Five years ago, Seattle Children’s was facing a crisis ...
Their healthcare costs showed no signs of slowing down. Even after multiple years of increasing by nearly 9%. They tried shifting costs. But every effort fell short. Not to mention the negative impact it made on their amazing employees.
They had to do something radical. And they did ...
Seattle Children’s took control of their healthcare costs by investing in their employees and their business by adding a high-quality near-site clinic, just steps away from the hospital. Five years after launch, here’s what they’re seeing:
15 million in net savings (including the cost of their near-site clinic)
10% drop in prescriptions
20% drop in PMPM ambulatory expenses
4.8 out of 5 clinic rating from employee satisfaction surveys
Seattle Children’s didn’t just stop rising healthcare costs. They reversed them.
Launching a near-site clinic wasn't Seattle Children’s first choice. In fact, they tried many other initiatives.
“One of the first initiatives we looked at was doing biometric screenings for employees with an outside firm, and using an outside agency to help us analyze that data and provide wellness initiatives, and telephone counseling,” says Tom Stoeckle. Stoeckle is the Director of Compensation Benefits at Seattle Children’s. But those early initiatives failed to engage their employees.
“What we found was that with telephonic coaching, people were not participating because the phone would ring at dinner time and they'd put the call off, or they wouldn't call back,” says Stoeckle.
Stoeckle and his team went back to the drawing board. They needed face-to-face interactions if they wanted to engage their employees. But who would provide that service?
They didn’t want to provide the care themselves for two reasons:
First, as a children’s hospital, they didn’t have the expertise to treat adults.

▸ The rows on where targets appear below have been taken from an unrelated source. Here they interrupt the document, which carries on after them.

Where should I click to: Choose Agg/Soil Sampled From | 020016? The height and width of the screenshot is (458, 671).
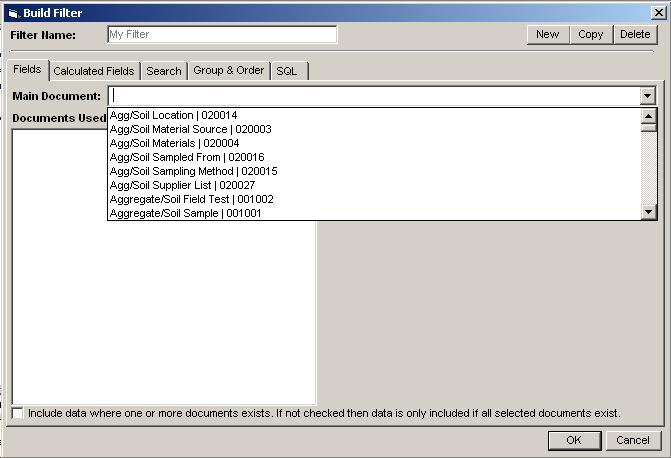(x=187, y=157)
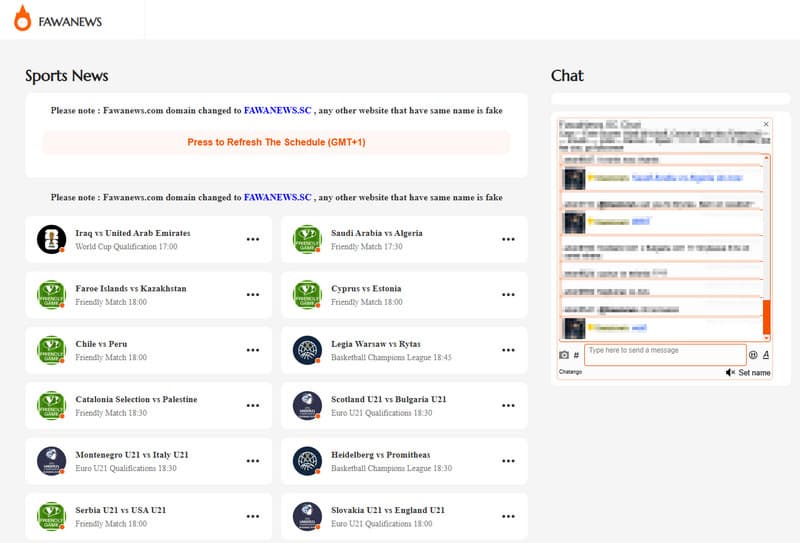800x543 pixels.
Task: Open the emoji picker in chat
Action: (753, 355)
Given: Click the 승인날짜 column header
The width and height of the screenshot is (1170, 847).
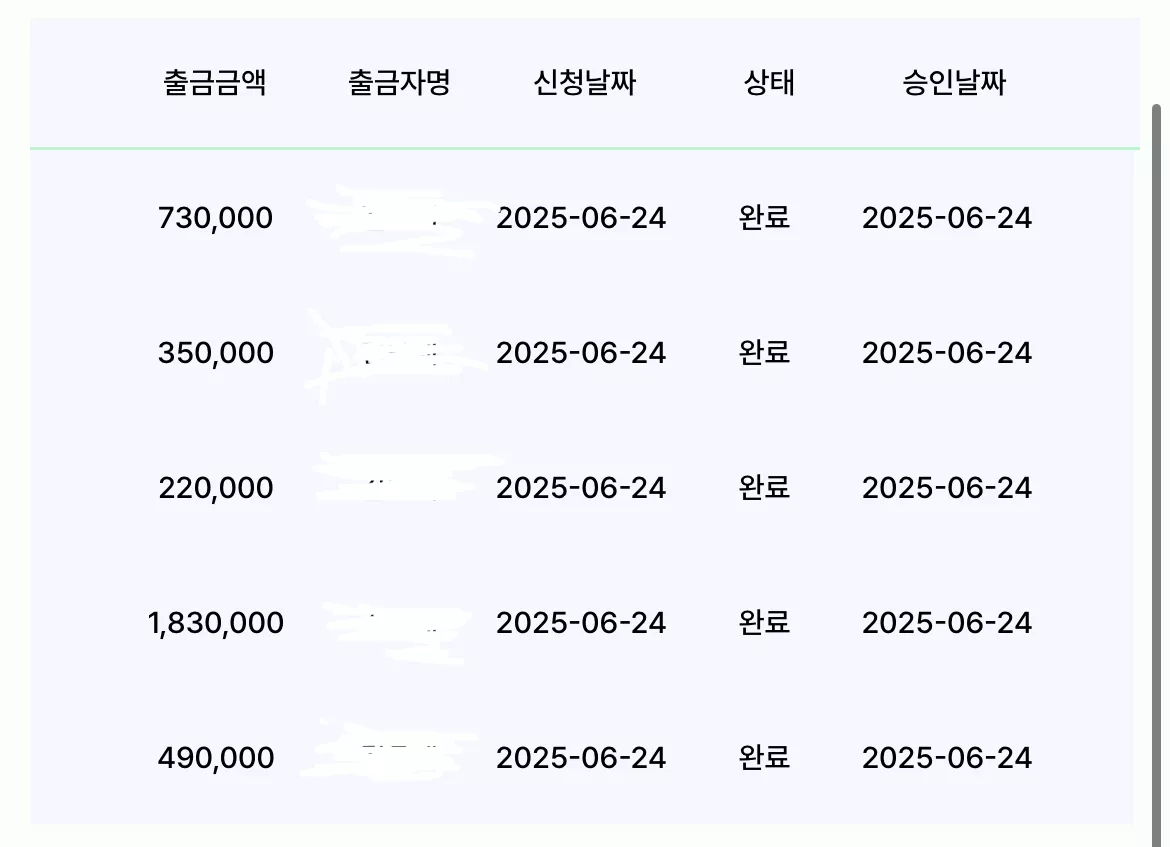Looking at the screenshot, I should tap(954, 82).
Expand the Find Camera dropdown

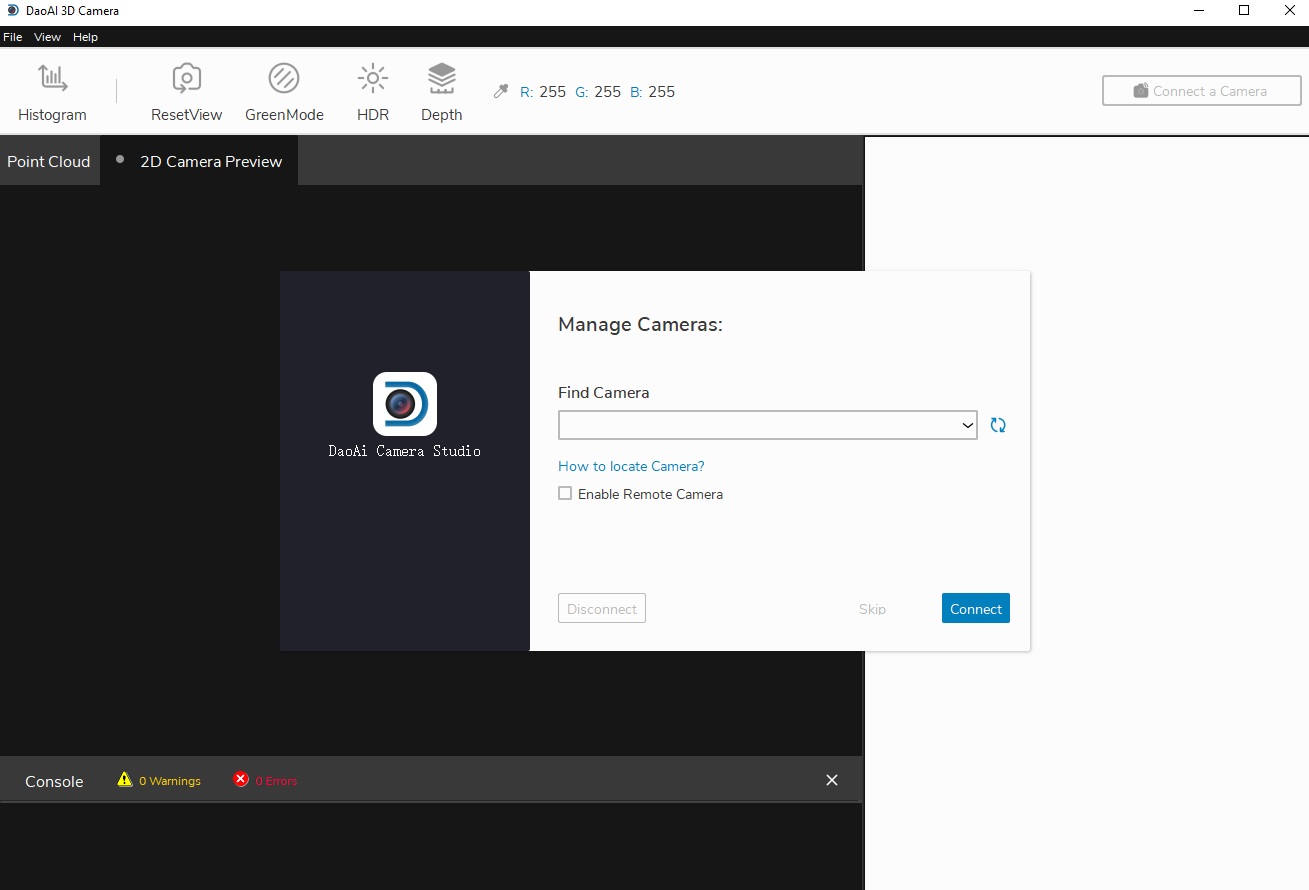[967, 425]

Stoeckle and other HR administrators needed to convince the leadership team at Seattle Children’s that investing in an on- or near-site clinic was the best solution for their business, and their employees.
Leadership agreed and decided to launch a near-site clinic at the center of their benefit strategy.

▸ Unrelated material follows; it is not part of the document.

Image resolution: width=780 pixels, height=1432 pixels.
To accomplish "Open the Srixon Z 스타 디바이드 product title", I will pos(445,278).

High Engagement and Big Impacts
“We estimated 25% of our employees would be engaged. We blew that away. People loved the clinic and used it. In fact, we had to add resources and staff, which was fine with us.” — Tom Stoeckle, Director of Compensation Benefits at Seattle Children’s
Seattle Children’s hit the ground running. High engagement demanded more resources, so they added additional staff and increased hours. After five years, Stoeckle estimates their net savings at around $15 million. The best part? They’ve invested that money directly back into their employees.

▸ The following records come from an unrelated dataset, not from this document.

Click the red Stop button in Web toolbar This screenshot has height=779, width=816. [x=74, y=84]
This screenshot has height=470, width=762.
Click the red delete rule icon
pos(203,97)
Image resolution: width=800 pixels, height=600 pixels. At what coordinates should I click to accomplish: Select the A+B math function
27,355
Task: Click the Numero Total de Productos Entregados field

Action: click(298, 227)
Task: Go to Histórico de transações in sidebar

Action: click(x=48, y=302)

Here’s what their savings allowed them to do:
Increase the formulary for their pharmacy so patients could get more of their prescriptions filled, for free, right at the clinic
Add a dependents plan that offers the same benefits to all dependents over the age of 18
Add 9 — 12 days of paid time off for all employees
Add 80 hours of maternal and paternal bonding time for new parents
Add more services, like bariatric screenings
“We're seeing our claims trends drop. So, it's an inverse story of what everyone else is experiencing. Everybody is experiencing 7, 8, 9% increases, and we're holding flat or decreasing year over year, even though we're adding staff,” says Stoeckle.
But for Stoeckle, what’s compelling is the reaction of employees. “The relationship with Vera has been totally, absolutely positive. If we even thought about taking it away from our employees, we'd have a revolution on our hands because people love the clinic.”